Radio Russia reported that the Russian parliament was considering a proposal to declare April 1st a public holiday: "Telephone jokes, absurd tasks for managers, warnings that the power, light or heat is to be cut off and other practical jokes are much more extravagant then than on other days. As a result, expert analysis shows, industrial efficiency in Russia falls," the report explained. By declaring the day a national holiday, efficiency would be maintained.

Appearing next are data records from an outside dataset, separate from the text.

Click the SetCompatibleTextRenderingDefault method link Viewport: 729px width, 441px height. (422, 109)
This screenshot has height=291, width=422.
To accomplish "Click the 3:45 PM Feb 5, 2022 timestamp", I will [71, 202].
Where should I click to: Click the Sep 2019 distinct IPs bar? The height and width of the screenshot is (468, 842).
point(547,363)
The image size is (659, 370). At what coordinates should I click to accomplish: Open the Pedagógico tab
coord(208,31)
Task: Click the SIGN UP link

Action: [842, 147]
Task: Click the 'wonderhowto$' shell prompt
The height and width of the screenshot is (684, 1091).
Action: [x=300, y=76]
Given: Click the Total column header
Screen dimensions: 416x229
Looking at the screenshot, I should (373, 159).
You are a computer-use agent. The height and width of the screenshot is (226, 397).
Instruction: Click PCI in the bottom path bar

By April 2000, the dot.com bubble was rapidly deflating. This didn't deter hundreds of Dutch investors from lining up to buy shares in F/rite Air, which was being billed as a hot new technology company backed by supporters such as Bill Gates, Paul Allen, and George Soros. The announcement about the company's IPO was posted on iex.nl, a financial web site for Dutch investors. It was reported that shares in the IPO could be reserved for $18 each by email, although it was said that analysts anticipated the stock soaring to above $80 on the first day of its filing. The company seemed like a sure thing, and almost immediately orders worth over $7 million flooded in. The orders didn't stop coming in even after the newspapers had revealed the IPO to be an April Fool's Day joke. F/rite air was a pun for 'Fried air' (i.e. Hot Air).
A press release issued over Business Wire announced the creation of Webnode, a new company recently granted a government contract to regulate ownership of "nodes" on the Next Generation Internet (NGI). Each of these nodes (there were said to be over 50 million of them) represented a route that data could travel over the NGI. The company was licensed to sell each node for $100. Nodes would increase in value depending on how much traffic they routed. Owners would also receive usage fees for the data that flowed across their section of the internet. However, only individuals could own nodes, and no person could own more than 1,000 nodes. This limit was supposedly made in order to avoid monopolization of the internet by large corporations.
Although Webnode was not yet a publicly trade company, the press release declared that shares in the company could be reserved for later purchase, although no payment would currently be accepted. Because the Next Generation Internet was a real government project, many were led to believe that Webnode was also real (which, of course, it wasn't). Business Wire, however, didn't find the prank amusing. It sued the creators of the press release.